[Stored data entries]
# # #

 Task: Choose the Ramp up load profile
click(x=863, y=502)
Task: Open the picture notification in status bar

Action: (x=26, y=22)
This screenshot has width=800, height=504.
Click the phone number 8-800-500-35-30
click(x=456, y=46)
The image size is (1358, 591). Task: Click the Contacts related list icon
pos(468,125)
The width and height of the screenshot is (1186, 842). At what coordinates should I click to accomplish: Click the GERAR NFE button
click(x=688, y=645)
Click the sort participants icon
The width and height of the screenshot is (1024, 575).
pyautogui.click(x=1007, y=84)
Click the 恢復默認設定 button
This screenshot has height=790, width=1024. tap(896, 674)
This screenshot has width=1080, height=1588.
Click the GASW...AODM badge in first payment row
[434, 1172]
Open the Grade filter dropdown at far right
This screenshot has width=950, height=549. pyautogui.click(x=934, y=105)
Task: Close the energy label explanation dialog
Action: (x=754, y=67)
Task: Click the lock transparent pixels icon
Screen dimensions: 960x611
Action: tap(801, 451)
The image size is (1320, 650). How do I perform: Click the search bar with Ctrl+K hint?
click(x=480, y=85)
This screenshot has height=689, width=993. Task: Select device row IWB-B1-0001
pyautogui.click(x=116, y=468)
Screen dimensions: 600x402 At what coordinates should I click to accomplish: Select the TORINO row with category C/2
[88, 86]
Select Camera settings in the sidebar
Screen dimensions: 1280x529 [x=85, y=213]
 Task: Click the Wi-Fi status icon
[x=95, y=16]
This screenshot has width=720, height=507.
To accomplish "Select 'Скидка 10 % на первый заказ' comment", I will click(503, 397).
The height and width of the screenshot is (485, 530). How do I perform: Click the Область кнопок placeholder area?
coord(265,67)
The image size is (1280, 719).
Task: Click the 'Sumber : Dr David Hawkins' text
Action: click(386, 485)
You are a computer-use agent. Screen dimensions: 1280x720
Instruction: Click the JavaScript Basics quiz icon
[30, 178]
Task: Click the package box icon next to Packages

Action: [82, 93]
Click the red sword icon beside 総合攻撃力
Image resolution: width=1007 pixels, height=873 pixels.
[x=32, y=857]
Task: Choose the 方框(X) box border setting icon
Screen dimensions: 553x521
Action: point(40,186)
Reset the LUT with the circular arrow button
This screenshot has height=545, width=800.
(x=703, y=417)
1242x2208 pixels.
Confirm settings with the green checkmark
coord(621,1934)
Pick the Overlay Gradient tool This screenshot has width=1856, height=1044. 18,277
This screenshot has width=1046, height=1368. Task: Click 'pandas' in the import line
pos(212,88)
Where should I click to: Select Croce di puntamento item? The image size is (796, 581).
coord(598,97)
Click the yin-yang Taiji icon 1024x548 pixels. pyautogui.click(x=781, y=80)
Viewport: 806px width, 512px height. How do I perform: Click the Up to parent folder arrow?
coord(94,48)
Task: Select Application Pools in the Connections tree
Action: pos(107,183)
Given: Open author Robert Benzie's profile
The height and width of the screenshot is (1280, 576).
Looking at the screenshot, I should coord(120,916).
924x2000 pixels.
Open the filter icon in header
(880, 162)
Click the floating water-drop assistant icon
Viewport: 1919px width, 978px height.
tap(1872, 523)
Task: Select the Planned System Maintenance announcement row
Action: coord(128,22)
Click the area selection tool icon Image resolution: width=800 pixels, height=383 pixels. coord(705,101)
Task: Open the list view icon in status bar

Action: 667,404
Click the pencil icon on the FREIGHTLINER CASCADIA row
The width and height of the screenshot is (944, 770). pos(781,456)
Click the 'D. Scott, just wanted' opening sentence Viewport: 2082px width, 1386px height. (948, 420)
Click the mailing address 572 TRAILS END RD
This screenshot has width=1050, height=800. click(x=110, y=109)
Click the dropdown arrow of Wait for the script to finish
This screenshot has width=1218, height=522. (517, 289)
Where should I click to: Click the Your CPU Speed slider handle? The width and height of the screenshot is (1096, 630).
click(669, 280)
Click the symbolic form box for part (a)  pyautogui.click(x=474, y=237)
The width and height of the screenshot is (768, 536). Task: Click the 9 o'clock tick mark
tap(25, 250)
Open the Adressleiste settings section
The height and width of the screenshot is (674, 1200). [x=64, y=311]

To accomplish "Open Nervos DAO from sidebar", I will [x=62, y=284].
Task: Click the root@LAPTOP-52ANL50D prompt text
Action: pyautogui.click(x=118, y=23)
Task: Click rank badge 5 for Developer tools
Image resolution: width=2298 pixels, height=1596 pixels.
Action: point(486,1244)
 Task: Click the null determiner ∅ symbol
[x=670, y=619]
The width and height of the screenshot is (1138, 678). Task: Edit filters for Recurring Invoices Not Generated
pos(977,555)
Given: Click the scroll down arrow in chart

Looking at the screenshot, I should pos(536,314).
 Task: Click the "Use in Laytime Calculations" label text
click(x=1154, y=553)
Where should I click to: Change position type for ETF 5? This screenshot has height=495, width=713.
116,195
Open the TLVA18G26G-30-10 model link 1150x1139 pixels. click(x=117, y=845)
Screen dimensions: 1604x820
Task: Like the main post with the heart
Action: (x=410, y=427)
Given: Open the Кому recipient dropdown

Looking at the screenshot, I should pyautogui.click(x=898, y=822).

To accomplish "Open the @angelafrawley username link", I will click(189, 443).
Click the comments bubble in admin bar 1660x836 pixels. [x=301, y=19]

# # #

*Your instructions*.
Reproduce the lines above, beginning at the line with "This screenshot has width=800, height=504." and stopping after the line with "Click the sort participants icon", exactly as they are.

*Result*.
This screenshot has width=800, height=504.
Click the phone number 8-800-500-35-30
click(x=456, y=46)
The image size is (1358, 591). Task: Click the Contacts related list icon
pos(468,125)
The width and height of the screenshot is (1186, 842). At what coordinates should I click to accomplish: Click the GERAR NFE button
click(x=688, y=645)
Click the sort participants icon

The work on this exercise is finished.